# [STATED TASK 1]
Rewrite the paragraph of the Amalfi town guide that begins "The town has a genuine working-class character" as a short bulleted list that keeps its main facts.
# [STATED TASK 2]
Name every hotel that the Amalfi town guide recommends.
# [STATED TASK 3]
Carry on writing the Amalfi Coast travel guide from its last line, the short introduction to Praiano.

# [SELECTION]

+++++

The historic heart of the coast. More Italian, less international.

Amalfi town is where the coast gets its name, and it has a different energy from both Positano and Ravello. The centrepiece is the Cathedral of St. Andrew (Duomo di Amalfi), with its striking Arab-Norman facade and 62-step staircase. The piazza in front is the social hub — locals and tourists share espresso at the same cafes, and the vibe is less curated than Positano.

The town has a genuine working-class character that Positano largely lost decades ago. There are hardware stores next to boutique hotels. The Paper Museum (Museo della Carta) documents Amalfi's history as a paper-making centre. The Valle delle Ferriere nature reserve starts from the edge of town and offers hiking through lush subtropical terrain.

For honeymooners, Amalfi town is the practical middle ground: central location, good ferry connections, more restaurant variety, and prices that are 20-40% lower than Positano for comparable quality.

Best for: Couples who want a base with good transport links, a more authentically Italian atmosphere, and mid-range budgets.

Hotels:

  • Hotel Santa Caterina — Set in its own citrus groves just outside town, with a glass elevator carved into the cliff that descends to a private beach. The rooms are generous by Amalfi Coast standards, and the saltwater pool is surrounded by bougainvillea. Doubles from $500-$1,100/night. A strong contender for best overall honeymoon hotel on the coast.
  • NH Collection Grand Hotel Convento di Amalfi — A 13th-century monastery converted into a luxury hotel, clinging to the cliff above town. The cloister, the infinity pool, and the walk-in history are the draw. Doubles from $350-$800/night.
  • Hotel Aurora — Family-run, right on the waterfront, with a rooftop terrace restaurant. No frills but excellent location and genuine warmth. Doubles from $180-$350/night.
  • Residenza Luce — A boutique B&B in a restored historic building. Individually designed rooms, generous breakfasts, and prices that make Amalfi town very attractive. Doubles from $150-$280/night.

Praiano

The local secret. Fewer tourists, better sunsets, real quiet.

+++++

# [SUPPLIED RECORDS]
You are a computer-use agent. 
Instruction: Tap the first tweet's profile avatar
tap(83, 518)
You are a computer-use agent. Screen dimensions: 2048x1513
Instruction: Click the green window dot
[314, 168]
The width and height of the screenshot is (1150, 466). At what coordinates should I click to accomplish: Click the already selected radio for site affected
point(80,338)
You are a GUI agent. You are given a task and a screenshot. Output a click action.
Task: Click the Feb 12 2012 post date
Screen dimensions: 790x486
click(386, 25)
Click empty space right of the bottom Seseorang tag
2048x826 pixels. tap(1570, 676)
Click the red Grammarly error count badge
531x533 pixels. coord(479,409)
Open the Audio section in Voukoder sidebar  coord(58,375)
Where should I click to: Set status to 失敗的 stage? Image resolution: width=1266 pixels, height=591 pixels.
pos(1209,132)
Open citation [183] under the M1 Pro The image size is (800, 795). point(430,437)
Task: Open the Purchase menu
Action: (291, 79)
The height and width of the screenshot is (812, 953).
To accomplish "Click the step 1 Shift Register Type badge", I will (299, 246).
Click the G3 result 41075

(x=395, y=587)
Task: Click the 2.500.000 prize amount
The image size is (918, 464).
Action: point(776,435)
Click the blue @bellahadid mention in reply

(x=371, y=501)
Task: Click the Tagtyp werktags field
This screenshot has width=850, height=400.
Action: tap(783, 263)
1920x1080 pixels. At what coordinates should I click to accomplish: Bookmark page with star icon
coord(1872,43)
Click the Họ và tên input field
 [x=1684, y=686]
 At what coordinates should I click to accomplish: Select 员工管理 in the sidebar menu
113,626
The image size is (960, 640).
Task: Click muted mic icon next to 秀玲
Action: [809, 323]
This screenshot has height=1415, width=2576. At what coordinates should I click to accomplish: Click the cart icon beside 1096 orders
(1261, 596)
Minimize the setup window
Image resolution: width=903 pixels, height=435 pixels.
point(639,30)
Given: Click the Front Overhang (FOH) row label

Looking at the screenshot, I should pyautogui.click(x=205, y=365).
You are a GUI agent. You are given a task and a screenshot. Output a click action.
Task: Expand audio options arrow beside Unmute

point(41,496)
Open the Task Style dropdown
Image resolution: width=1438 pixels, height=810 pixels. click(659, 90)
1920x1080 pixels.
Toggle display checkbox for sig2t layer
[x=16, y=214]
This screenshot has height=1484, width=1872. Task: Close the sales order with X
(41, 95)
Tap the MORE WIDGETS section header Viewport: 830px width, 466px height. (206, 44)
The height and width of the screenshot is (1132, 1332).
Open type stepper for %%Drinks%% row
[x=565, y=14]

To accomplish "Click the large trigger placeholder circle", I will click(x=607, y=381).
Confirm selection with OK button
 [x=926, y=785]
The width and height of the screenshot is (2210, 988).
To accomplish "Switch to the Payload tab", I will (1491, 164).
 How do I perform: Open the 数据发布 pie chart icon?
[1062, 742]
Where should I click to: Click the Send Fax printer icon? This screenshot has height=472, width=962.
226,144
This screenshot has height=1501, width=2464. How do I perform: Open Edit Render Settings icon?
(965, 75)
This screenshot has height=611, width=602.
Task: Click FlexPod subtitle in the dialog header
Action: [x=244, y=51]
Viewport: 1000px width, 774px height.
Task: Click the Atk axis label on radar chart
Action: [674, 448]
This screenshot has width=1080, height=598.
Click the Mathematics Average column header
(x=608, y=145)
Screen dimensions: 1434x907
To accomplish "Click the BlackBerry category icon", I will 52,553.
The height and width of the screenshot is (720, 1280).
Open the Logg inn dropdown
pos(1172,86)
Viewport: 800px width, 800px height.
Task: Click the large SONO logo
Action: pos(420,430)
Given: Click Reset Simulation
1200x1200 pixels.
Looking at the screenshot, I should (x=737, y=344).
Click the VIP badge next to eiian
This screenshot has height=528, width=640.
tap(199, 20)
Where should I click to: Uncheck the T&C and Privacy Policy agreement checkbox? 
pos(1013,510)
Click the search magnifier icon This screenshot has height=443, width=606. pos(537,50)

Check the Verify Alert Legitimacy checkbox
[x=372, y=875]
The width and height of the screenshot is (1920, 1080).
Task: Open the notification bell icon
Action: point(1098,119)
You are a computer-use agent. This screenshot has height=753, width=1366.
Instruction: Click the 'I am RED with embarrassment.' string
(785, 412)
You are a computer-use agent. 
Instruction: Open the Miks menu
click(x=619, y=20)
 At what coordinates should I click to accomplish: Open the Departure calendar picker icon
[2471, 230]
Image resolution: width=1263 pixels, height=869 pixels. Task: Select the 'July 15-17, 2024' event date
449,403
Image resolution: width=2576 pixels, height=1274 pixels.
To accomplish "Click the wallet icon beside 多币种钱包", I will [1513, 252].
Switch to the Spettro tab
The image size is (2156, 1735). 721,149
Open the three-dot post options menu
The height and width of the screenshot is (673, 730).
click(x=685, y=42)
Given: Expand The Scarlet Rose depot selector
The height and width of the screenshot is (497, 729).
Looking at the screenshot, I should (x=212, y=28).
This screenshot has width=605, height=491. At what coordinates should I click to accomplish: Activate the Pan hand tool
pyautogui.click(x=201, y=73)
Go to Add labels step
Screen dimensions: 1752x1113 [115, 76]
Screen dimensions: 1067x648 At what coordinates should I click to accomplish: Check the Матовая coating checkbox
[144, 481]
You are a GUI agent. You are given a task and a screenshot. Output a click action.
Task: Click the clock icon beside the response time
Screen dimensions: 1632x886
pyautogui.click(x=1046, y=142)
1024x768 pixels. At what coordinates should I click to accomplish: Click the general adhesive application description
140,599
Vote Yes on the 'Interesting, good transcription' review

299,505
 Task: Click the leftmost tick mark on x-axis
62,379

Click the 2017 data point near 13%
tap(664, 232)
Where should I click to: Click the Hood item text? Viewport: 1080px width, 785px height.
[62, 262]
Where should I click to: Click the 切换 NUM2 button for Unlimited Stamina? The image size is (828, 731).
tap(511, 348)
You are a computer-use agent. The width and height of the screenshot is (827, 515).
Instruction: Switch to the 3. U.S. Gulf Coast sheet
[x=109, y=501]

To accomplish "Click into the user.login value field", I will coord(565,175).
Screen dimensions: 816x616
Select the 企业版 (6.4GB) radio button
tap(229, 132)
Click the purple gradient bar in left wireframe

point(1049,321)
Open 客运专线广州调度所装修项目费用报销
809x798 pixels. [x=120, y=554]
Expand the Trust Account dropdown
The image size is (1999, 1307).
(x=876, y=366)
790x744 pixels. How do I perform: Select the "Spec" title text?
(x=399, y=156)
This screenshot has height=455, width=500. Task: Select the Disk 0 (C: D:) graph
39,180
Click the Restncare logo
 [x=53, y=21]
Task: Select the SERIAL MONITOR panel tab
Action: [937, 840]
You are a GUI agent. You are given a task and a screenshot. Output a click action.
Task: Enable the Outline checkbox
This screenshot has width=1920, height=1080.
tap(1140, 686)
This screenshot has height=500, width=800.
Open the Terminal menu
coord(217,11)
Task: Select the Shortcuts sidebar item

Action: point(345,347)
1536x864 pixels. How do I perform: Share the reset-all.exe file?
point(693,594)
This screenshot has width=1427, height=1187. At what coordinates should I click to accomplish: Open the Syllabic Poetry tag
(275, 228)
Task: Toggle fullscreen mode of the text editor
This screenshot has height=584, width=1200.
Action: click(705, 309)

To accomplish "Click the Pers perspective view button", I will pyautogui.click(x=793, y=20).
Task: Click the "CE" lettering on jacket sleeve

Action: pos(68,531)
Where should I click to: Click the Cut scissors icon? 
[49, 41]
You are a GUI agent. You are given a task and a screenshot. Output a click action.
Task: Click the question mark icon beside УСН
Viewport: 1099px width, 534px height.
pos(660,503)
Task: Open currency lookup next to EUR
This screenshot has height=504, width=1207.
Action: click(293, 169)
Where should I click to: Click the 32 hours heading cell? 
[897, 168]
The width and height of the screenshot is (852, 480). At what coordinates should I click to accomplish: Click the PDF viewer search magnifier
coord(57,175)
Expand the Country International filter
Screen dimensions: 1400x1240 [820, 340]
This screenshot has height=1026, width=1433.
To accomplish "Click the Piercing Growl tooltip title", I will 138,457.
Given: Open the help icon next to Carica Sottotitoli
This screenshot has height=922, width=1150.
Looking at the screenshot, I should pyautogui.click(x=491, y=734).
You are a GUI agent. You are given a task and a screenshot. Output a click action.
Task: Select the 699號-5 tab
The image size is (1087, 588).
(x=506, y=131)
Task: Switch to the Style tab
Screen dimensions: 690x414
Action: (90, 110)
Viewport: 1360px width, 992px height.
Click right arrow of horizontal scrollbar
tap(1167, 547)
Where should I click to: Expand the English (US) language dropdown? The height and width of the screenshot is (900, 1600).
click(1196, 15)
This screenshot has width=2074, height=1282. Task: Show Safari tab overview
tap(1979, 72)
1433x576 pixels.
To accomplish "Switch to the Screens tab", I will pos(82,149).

+++++

# [WRITTEN RESPONSE 1]
- Amalfi town still has a working-class character that Positano largely lost decades ago.
- Hardware stores sit next to boutique hotels.
- The Paper Museum (Museo della Carta) covers Amalfi's history as a paper-making center.
- The Valle delle Ferriere nature reserve begins at the edge of town and offers hikes through lush subtropical terrain.

# [WRITTEN RESPONSE 2]
- Hotel Santa Caterina
- NH Collection Grand Hotel Convento di Amalfi
- Hotel Aurora
- Residenza Luce

# [WRITTEN RESPONSE 3]
Praiano sits between Positano and Amalfi, and most tourists drive through it without stopping. That is precisely why you should consider staying. The town stretches along the coast road without a concentrated centre — it is more of a dispersed village than a compact town. The beaches are smaller and rockier (Marina di Praia is the main one, a tiny cove wedged between cliffs). The restaurants are fewer but often better value.

What Praiano has that nowhere else on the coast can match: unobstructed west-facing views. While Positano faces south and Amalfi faces east, Praiano catches the full arc of the sunset. Watching the sun drop into the sea from a hotel terrace in Praiano, with a glass of local white wine and the sound of absolutely nothing — that is the Amalfi Coast honeymoon most people are imagining when they picture the Amalfi Coast honeymoon.

The trade-off is access. Praiano is less well-served by ferries (though SITA buses stop here), and you will need to bus or drive to reach most restaurants and attractions. For couples who plan to spend long days at their hotel and venture out selectively, this is ideal. For couples who want to explore a new town every day, the logistics become a mild friction.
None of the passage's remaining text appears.